Datensatz

Zusammenfassung

Cell Penetrating Peptides (CPPs) have gained attention in biomedical field because of their ability to deliver a variety of hydrophobic moieties through the membrane barrier. CPPs are generally taken up by endocytotic pathways and vesicular encapsulation limits the interaction of the attached cargo with targets present in the cytosol. Here we present the systematic development of a cysteine rich CPP (derived from polypeptide Crotamine [1]) by Structure Activity Relationship (SAR) studies. Various peptides were synthesized by Fmoc/tBu strategy and labeled with fluorescein isothiocyanate at the N-terminus. After purification by RP-HPLC, the products were lyophilized and characterized by ESI-MS. Uptake of fluorescently labeled peptides was assessed in NIH-3T3 mouse fibroblasts by fluorescence spectroscopy and microscopy. Our studies identified a novel CPP, CyLoP-1, which is efficiently delivered into the entire cytoplasm of cells besides being encapsulated in vesicles at low concentrations of 2.5 µM in a non-cytotoxic and temperature independent fashion.

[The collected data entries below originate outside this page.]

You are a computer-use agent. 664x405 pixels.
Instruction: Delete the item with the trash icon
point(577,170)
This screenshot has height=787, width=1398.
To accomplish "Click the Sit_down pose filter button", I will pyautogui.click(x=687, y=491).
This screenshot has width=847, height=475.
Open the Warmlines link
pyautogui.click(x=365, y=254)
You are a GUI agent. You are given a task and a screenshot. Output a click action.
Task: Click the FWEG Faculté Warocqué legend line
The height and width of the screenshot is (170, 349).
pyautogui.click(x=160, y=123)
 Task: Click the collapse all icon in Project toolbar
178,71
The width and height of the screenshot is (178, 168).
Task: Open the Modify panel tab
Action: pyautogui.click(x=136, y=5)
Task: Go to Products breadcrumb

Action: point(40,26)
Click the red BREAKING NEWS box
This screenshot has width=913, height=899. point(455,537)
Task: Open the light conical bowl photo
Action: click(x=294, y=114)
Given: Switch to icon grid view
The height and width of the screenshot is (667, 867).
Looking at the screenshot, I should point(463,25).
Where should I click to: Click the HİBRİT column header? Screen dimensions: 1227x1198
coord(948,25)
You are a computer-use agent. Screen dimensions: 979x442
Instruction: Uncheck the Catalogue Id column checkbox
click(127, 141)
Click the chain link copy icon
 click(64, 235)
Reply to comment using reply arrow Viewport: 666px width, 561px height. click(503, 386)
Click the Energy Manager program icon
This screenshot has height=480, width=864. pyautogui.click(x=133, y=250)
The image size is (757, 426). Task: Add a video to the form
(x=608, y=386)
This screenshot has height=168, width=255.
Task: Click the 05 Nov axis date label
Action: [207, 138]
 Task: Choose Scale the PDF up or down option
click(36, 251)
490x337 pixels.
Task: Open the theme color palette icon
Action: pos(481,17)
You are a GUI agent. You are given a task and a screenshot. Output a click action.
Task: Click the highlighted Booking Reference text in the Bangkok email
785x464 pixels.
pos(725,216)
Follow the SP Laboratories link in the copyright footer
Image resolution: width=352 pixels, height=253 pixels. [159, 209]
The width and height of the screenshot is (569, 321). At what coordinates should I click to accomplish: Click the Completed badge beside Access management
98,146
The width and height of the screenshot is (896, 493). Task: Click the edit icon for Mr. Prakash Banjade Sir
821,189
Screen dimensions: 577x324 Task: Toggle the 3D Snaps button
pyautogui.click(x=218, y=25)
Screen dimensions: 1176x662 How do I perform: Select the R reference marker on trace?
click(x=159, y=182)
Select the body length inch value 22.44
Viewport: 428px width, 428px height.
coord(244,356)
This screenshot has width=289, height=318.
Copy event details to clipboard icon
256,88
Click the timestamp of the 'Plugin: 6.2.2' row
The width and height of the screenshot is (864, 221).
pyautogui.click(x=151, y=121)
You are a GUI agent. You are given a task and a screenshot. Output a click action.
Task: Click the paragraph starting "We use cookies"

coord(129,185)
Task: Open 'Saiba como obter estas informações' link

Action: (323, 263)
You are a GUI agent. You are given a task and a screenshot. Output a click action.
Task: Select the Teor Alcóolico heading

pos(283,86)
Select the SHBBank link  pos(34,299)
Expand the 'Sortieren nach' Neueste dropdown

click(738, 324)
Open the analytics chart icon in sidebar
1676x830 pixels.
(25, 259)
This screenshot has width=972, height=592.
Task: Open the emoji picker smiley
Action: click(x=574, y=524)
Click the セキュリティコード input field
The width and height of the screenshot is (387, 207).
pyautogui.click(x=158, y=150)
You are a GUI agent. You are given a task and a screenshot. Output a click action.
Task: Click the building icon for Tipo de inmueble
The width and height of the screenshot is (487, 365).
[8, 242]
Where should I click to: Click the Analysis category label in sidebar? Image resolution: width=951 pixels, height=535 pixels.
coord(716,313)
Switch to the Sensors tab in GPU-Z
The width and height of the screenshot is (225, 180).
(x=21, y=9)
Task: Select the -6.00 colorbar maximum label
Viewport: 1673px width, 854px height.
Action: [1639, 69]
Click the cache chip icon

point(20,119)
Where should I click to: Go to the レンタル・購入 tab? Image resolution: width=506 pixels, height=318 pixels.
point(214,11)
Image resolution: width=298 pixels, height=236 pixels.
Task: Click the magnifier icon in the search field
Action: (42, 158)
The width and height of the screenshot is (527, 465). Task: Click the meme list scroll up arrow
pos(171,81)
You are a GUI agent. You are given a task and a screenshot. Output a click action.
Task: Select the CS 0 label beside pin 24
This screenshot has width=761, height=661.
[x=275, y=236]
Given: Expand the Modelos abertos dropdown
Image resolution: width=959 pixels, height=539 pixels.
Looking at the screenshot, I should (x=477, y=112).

It proved to be most efficient in its natural L-form as SAR studies indicated a clear negative effect of chiral inversion of the residues on cellular uptake and distribution of CyLoP-1. The additional feature of cytosolic gain was further explored by the covalent attachment of different cargoes to CyLoP-1. Payload consisted of fluorophore, a Magnetic Resonance Imaging agent (Gd)-DOTA, a bio-active peptide (SmacN7), the larger peptide Penetratin, or a PNA molecule. The regular decrease in the uptake and localization pattern concomitant with the increase in the cargo size was observed. This indicates the dependence of internalization and distribution profile of CyLoP-1 constructs on the nature, charge as well as size of the cargo. Efficient intracellular delivery into the entire cytosol and a low cytotoxicity makes CyLoP-1 a promising candidate for cytosolic delivery of cargoes of small sizes like intracellular targeted probes. [1] Kerkis A. et al, FASEB J. 2004, 18, 1407.